Saved data entries

◇ ◇ ◇

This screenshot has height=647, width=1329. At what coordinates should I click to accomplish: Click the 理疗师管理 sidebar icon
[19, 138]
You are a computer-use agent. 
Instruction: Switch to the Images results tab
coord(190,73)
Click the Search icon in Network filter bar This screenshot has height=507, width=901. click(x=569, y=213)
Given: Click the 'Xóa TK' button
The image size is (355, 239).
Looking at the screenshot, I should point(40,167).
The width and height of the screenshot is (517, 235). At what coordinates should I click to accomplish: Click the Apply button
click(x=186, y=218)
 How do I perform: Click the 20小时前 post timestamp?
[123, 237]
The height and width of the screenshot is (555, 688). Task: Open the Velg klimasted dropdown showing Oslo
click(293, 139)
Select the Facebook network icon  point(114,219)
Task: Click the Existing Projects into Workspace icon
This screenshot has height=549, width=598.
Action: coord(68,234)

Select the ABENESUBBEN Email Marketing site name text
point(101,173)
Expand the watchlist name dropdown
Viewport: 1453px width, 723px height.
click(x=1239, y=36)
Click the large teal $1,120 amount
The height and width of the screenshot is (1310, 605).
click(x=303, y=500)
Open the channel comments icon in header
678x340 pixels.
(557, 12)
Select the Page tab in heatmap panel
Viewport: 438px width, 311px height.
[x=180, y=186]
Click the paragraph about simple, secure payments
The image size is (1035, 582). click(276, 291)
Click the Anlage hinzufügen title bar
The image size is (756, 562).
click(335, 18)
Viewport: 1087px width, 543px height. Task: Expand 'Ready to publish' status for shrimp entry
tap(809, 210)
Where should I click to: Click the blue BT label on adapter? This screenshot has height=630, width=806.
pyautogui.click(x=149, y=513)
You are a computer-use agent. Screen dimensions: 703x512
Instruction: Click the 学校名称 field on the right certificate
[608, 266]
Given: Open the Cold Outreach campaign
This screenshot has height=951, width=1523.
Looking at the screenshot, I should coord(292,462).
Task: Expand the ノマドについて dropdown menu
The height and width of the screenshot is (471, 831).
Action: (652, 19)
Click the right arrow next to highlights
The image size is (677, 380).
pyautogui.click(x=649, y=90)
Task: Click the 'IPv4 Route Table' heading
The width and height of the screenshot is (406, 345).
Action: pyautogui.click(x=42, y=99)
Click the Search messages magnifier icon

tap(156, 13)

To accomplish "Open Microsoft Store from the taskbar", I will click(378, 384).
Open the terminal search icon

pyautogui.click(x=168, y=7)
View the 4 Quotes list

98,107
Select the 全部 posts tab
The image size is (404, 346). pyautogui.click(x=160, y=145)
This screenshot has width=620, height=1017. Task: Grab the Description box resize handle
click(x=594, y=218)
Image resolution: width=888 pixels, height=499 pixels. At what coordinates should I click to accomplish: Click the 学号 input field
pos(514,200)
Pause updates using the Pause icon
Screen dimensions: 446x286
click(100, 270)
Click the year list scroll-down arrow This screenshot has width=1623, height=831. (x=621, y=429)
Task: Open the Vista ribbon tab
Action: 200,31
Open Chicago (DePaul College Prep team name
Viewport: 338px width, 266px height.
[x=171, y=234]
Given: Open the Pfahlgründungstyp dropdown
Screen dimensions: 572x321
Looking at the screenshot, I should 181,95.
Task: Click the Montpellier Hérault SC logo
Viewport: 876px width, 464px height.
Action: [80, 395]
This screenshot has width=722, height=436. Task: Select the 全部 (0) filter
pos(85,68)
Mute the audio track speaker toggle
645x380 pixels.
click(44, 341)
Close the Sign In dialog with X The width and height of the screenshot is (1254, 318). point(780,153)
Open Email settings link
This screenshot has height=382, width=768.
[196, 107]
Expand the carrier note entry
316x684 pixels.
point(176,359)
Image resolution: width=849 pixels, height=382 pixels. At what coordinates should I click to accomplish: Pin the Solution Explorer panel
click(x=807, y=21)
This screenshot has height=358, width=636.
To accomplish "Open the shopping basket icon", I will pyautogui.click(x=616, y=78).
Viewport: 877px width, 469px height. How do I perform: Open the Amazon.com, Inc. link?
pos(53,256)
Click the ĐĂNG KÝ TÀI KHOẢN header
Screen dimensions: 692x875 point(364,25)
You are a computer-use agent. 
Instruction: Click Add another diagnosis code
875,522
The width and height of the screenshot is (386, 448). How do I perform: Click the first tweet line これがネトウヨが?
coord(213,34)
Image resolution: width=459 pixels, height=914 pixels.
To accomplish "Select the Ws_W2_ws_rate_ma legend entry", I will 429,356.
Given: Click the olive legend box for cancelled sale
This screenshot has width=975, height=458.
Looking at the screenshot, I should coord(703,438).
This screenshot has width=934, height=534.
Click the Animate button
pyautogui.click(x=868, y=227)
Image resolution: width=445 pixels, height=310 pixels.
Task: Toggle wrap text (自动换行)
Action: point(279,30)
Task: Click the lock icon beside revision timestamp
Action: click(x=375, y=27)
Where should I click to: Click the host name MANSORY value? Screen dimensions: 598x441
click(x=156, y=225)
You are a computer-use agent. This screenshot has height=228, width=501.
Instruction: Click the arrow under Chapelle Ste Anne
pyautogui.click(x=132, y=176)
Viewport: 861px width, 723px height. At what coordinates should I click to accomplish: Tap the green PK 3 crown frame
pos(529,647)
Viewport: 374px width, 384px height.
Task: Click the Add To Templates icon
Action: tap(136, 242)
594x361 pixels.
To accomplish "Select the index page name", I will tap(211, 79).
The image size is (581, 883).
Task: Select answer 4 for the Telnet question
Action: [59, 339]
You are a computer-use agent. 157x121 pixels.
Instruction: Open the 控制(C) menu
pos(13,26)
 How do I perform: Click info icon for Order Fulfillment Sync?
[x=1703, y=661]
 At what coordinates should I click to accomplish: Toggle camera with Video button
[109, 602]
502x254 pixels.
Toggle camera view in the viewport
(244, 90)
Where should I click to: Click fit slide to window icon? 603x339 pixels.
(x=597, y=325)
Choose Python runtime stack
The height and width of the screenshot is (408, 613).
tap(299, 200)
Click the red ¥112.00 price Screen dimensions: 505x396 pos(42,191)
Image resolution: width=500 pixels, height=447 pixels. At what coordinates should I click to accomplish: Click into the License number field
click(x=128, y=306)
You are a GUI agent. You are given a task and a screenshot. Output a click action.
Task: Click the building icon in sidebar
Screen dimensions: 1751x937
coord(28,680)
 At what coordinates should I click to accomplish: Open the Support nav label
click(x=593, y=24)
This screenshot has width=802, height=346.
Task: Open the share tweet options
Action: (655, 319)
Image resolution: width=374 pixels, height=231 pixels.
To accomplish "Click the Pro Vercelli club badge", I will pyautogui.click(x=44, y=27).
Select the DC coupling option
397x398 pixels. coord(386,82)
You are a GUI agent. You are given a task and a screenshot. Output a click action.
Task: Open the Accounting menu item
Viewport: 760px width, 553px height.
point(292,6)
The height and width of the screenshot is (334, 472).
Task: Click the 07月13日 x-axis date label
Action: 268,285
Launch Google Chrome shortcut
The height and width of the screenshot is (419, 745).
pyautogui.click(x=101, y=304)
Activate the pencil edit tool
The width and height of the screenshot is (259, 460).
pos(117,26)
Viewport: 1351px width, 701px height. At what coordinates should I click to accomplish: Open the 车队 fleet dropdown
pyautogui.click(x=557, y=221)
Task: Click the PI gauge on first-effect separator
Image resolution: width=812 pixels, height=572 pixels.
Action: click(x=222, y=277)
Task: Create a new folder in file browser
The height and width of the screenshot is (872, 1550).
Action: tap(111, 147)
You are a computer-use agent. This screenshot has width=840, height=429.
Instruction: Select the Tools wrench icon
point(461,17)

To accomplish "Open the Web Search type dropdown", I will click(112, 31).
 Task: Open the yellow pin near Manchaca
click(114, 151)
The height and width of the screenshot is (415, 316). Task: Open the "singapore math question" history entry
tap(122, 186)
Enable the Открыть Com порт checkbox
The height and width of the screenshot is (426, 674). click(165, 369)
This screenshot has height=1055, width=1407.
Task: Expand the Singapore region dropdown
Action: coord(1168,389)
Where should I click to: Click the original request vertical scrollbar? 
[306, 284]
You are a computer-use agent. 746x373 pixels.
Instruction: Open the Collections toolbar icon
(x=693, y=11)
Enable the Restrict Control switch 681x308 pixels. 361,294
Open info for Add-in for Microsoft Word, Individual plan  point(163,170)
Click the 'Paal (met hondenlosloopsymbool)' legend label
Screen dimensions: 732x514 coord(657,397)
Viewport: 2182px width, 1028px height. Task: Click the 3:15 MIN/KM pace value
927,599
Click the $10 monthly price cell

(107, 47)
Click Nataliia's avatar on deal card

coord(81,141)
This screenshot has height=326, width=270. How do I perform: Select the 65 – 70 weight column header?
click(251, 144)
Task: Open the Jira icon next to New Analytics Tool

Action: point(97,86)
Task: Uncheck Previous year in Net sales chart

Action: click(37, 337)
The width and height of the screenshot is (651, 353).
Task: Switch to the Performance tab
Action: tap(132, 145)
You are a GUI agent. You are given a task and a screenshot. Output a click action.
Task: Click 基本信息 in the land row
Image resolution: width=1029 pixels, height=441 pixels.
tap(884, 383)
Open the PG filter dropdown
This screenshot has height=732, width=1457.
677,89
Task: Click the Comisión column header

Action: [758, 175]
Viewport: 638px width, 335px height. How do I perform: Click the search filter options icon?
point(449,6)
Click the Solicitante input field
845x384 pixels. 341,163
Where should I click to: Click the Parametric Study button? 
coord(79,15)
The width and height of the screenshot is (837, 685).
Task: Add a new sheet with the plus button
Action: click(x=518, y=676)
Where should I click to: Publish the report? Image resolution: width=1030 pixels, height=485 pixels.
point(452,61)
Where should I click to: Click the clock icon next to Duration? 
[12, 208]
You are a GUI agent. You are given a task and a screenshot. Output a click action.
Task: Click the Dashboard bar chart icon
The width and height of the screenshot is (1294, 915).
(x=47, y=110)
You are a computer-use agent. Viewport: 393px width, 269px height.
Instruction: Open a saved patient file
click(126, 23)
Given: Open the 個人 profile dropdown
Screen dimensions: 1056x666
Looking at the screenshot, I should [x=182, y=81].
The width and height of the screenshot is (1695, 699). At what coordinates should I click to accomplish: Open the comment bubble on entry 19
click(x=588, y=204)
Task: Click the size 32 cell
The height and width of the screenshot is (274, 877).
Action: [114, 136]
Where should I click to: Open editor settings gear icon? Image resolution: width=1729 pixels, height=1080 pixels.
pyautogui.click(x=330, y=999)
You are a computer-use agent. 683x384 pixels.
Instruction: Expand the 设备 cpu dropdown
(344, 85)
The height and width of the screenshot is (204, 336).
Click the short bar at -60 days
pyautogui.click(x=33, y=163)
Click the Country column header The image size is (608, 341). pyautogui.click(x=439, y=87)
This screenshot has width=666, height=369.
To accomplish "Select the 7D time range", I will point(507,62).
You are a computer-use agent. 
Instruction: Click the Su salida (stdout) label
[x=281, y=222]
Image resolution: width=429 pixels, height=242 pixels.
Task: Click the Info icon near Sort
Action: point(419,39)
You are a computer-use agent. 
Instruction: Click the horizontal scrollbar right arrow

◇ ◇ ◇

About this exercise: What you return should be the lines from the start of the data through the line with "Given: Click the 'Xóa TK' button", quoted exactly and nothing more.

Response below:
This screenshot has height=647, width=1329. At what coordinates should I click to accomplish: Click the 理疗师管理 sidebar icon
[19, 138]
You are a computer-use agent. 
Instruction: Switch to the Images results tab
coord(190,73)
Click the Search icon in Network filter bar This screenshot has height=507, width=901. click(x=569, y=213)
Given: Click the 'Xóa TK' button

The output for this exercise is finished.